**GIVEN TEXT:**
Not surprisingly, the name "Kitchener" turned my stomach when I ended up moving some years later to the Ontario city named for him, although it was only when doing the research for this post that I connected Field Marshall Kitchener with the man who had personally ordered the execution of some of Philip Radley's fellow Absolutists. The City of Kitchener was originally called Berlin by the predominantly German population who settled there, but by the summer of 1916 the name was more than a liability. After the Field Marshal's death, "Kitchener" was chosen, out of a burst of patriotic fervor,  in a referendum for a new name for the city. Those opposed to a name change were in the minority and were in any case too intimidated to speak out.

**RECORDS PROVIDED:**

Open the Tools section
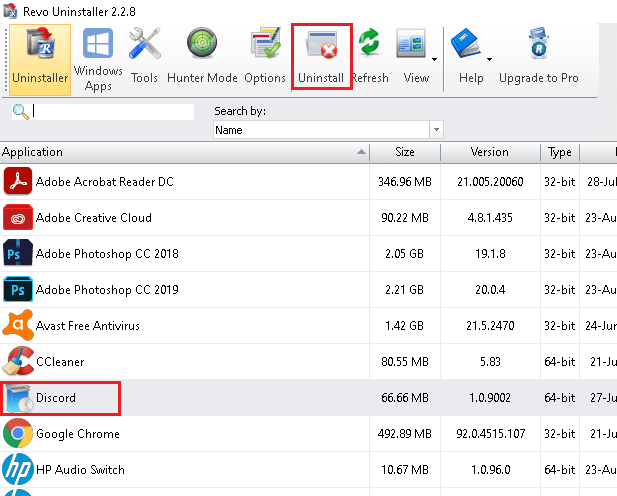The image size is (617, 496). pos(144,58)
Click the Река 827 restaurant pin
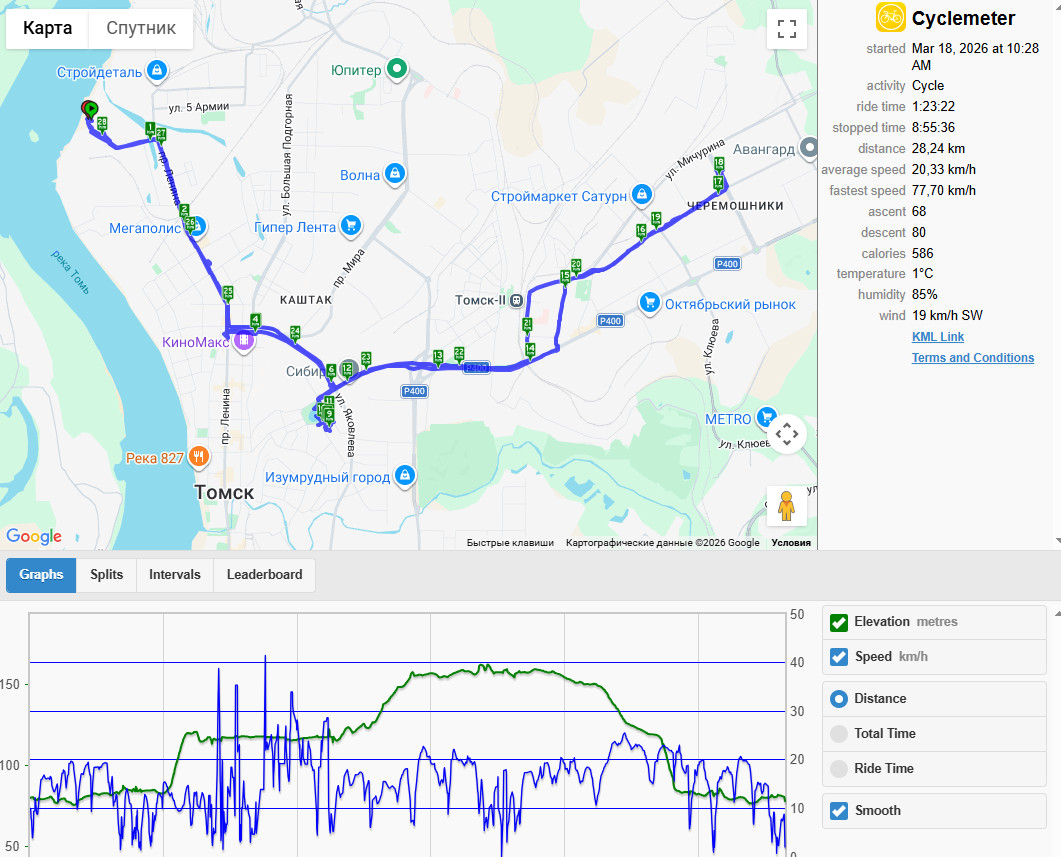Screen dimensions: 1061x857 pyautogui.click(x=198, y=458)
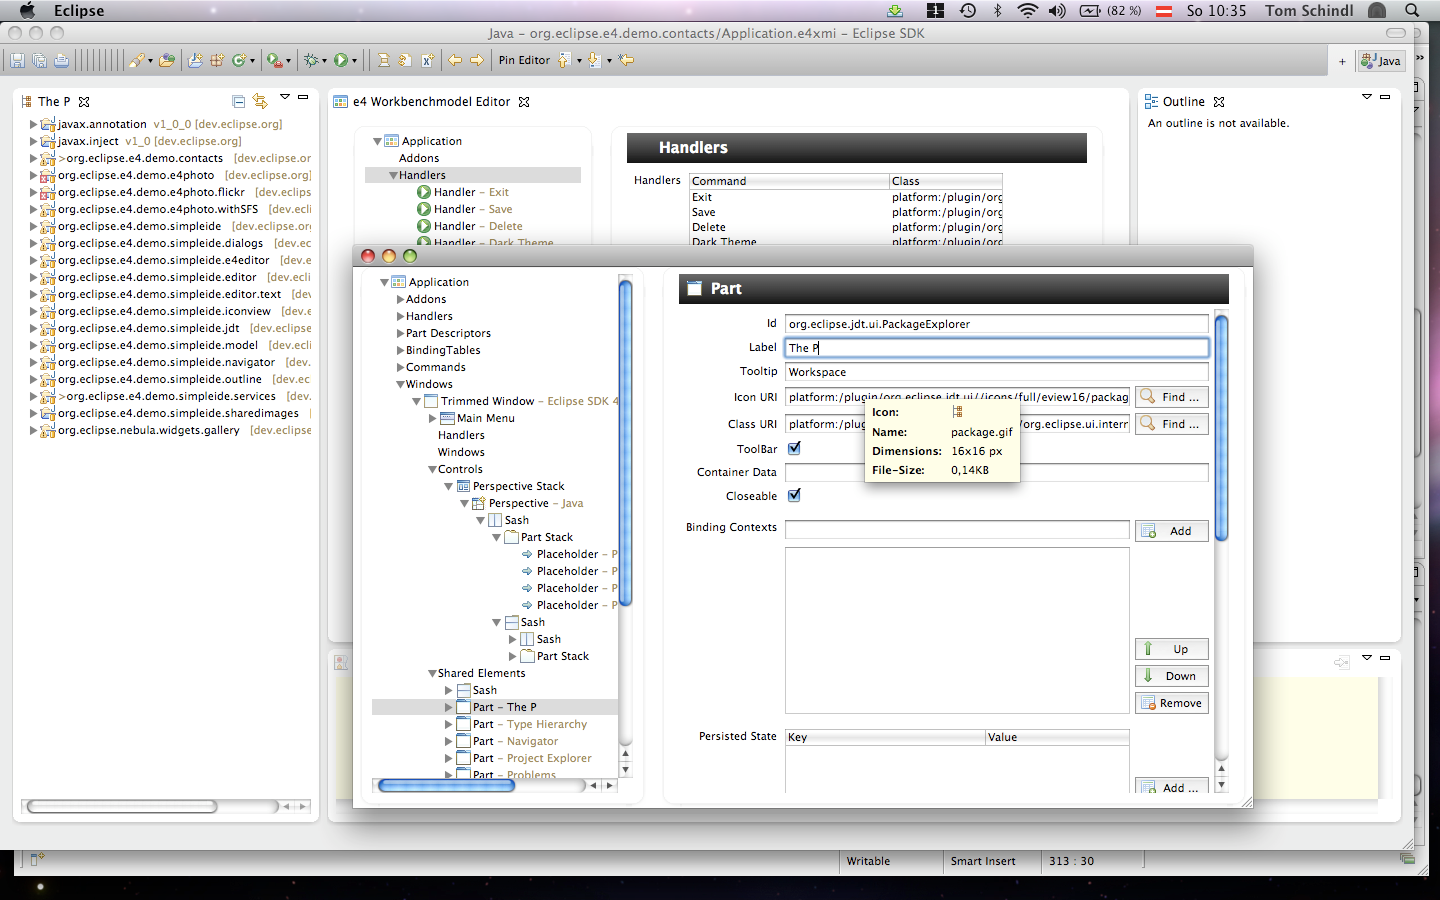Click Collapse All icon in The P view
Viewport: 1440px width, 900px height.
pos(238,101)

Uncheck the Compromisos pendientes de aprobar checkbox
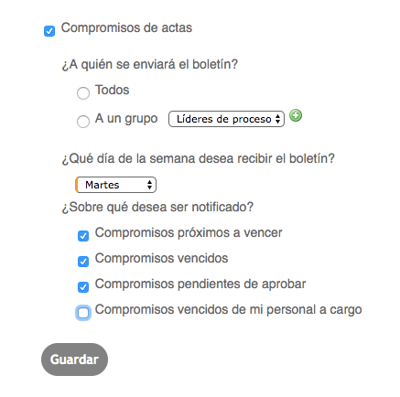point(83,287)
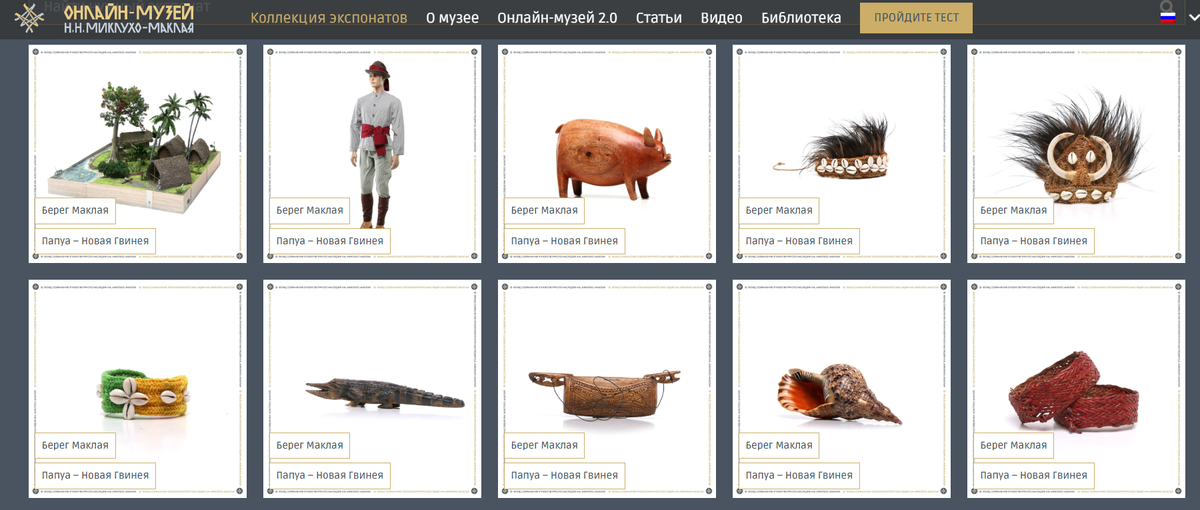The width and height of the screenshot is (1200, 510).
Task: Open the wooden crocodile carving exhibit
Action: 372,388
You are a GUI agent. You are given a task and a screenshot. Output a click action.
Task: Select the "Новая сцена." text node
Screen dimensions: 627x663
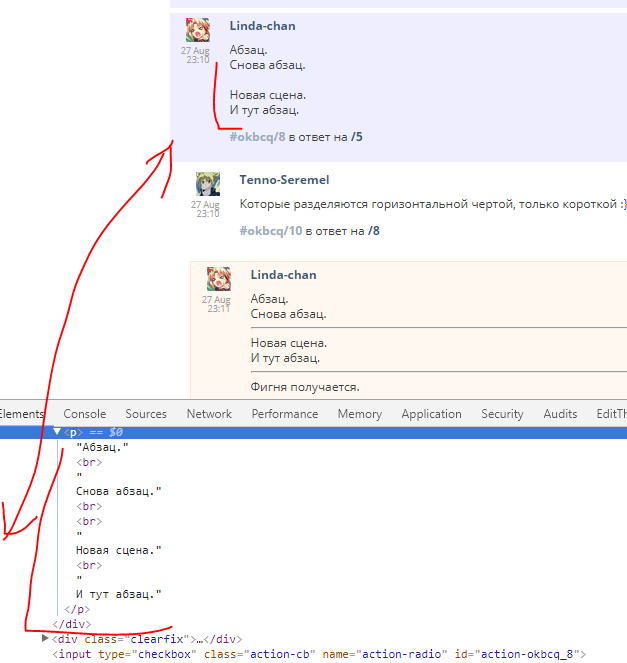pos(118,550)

...

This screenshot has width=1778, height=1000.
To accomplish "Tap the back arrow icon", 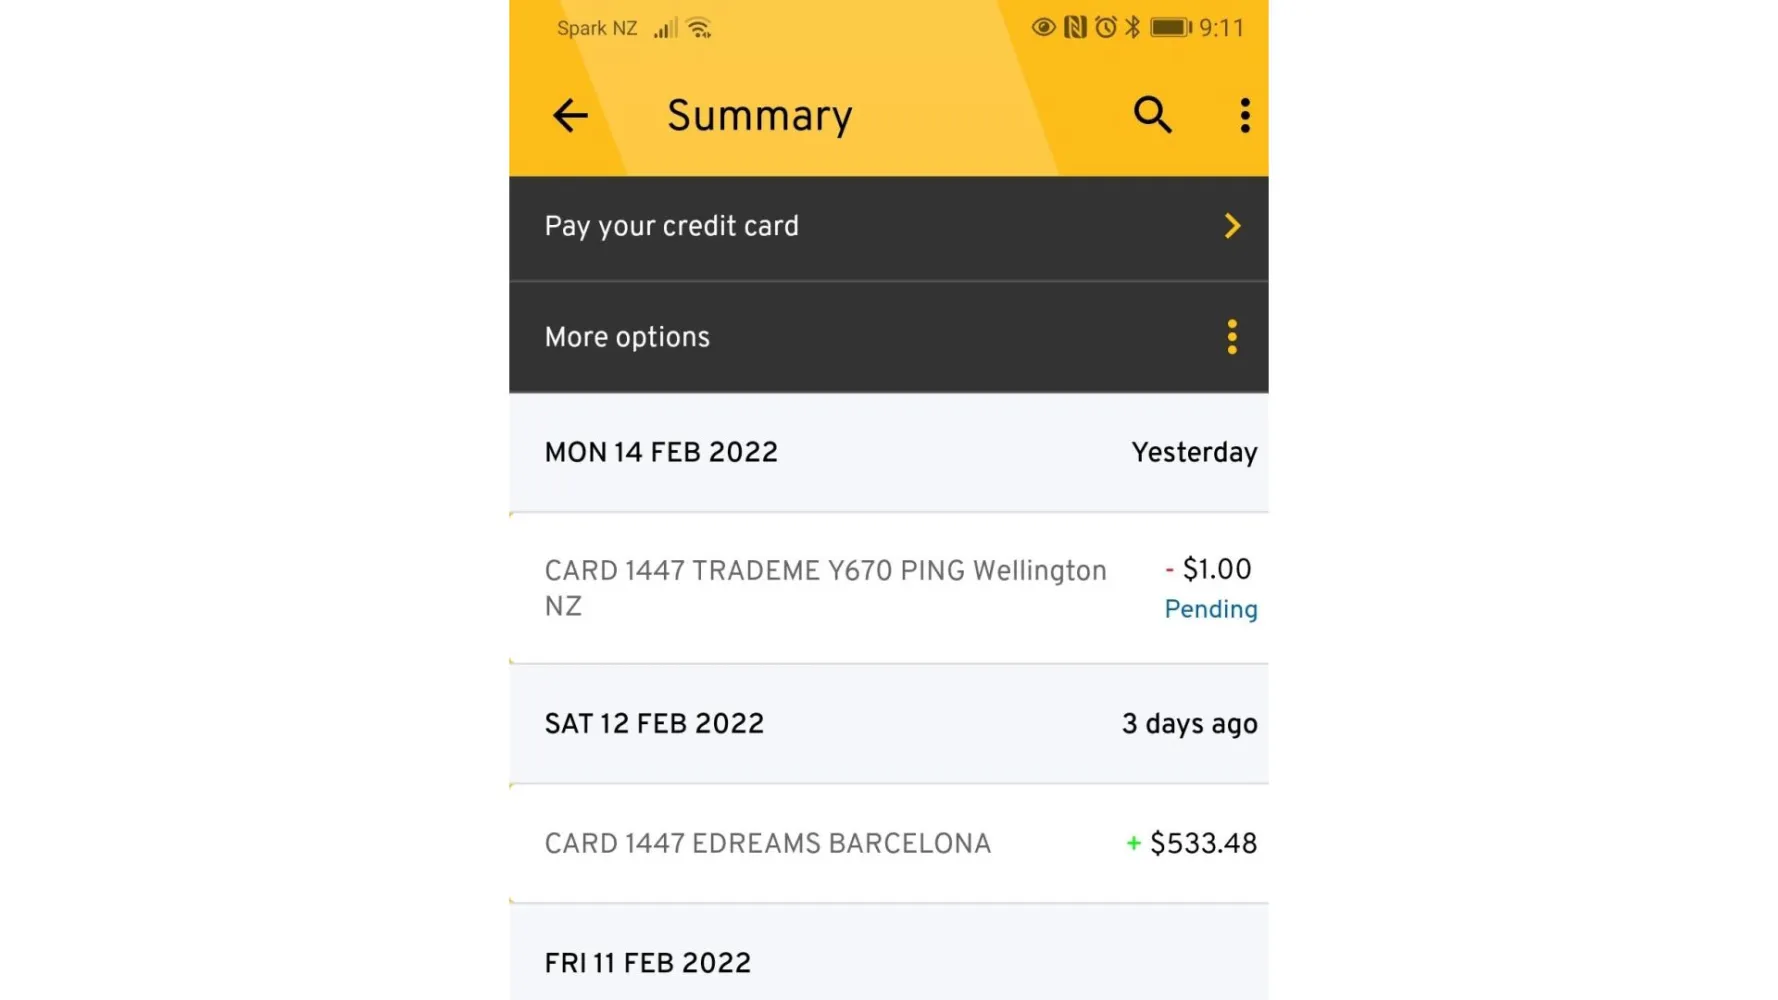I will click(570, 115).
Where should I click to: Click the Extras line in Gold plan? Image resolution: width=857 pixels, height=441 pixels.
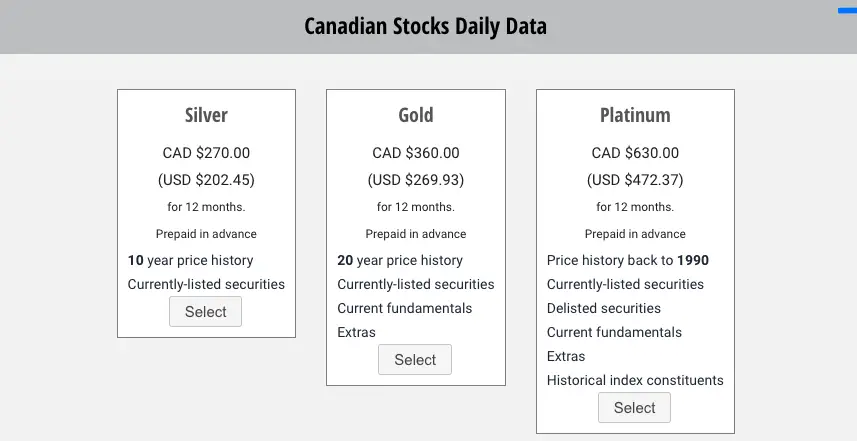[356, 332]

==

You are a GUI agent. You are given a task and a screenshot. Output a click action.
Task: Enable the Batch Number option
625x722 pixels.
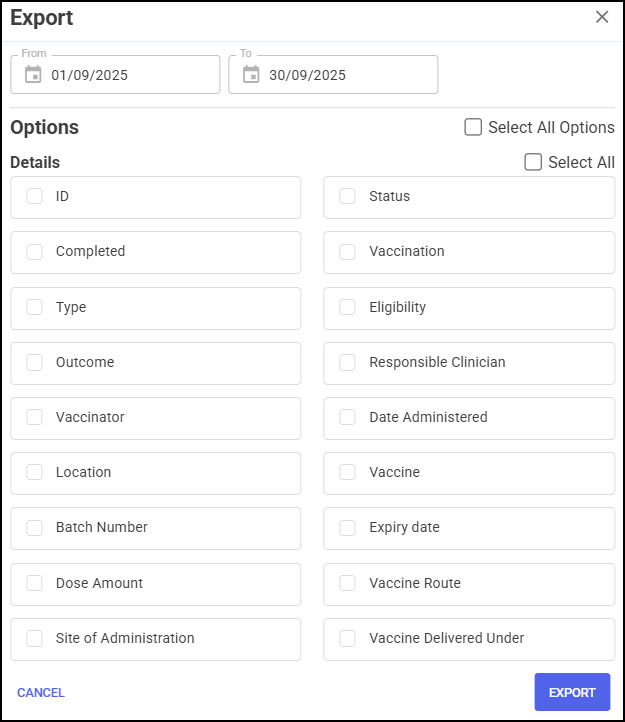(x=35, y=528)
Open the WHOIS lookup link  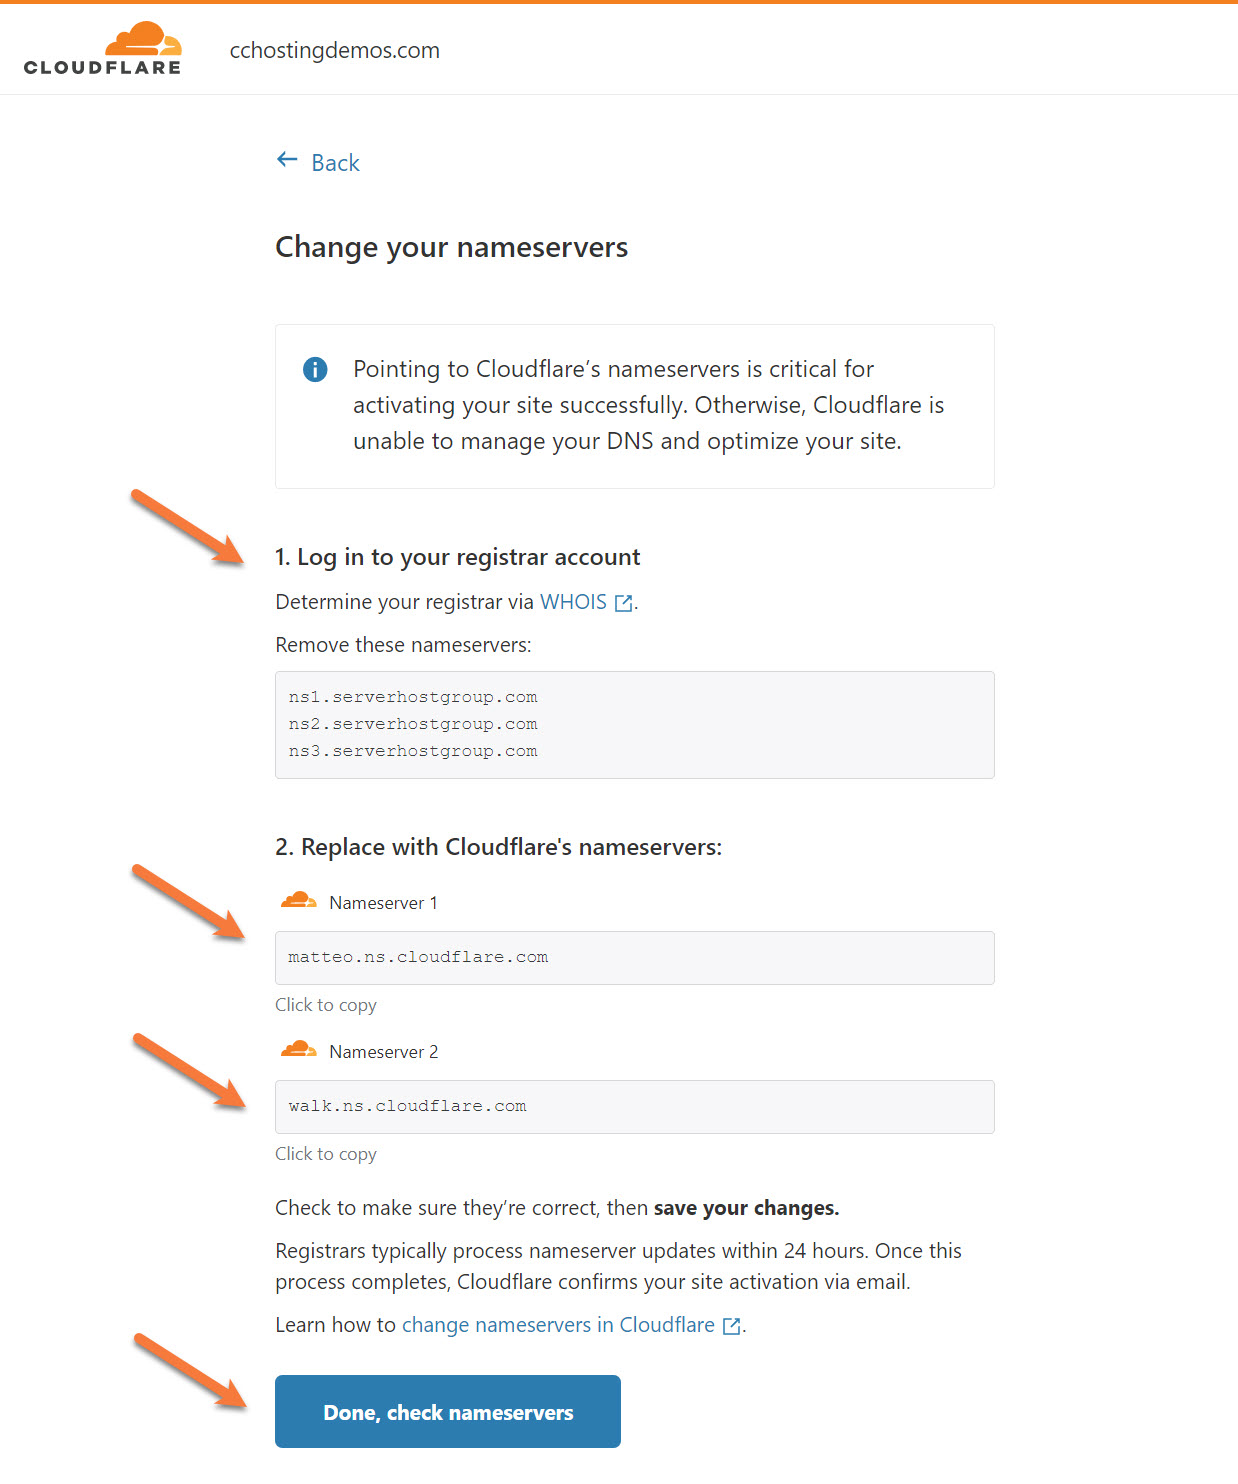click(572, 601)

**PROBLEMS AND TASKS:**
- a) According to the Kitchener passage, what was the city originally called?
- b) From the Kitchener passage, extract the words starting with "Not surprisingly, the" and going on through "to speak out.".

**RESULTS IN ORDER:**
- a) Berlin

- b)
Not surprisingly, the name "Kitchener" turned my stomach when I ended up moving some years later to the Ontario city named for him, although it was only when doing the research for this post that I connected Field Marshall Kitchener with the man who had personally ordered the execution of some of Philip Radley's fellow Absolutists. The City of Kitchener was originally called Berlin by the predominantly German population who settled there, but by the summer of 1916 the name was more than a liability. After the Field Marshal's death, "Kitchener" was chosen, out of a burst of patriotic fervor,  in a referendum for a new name for the city. Those opposed to a name change were in the minority and were in any case too intimidated to speak out.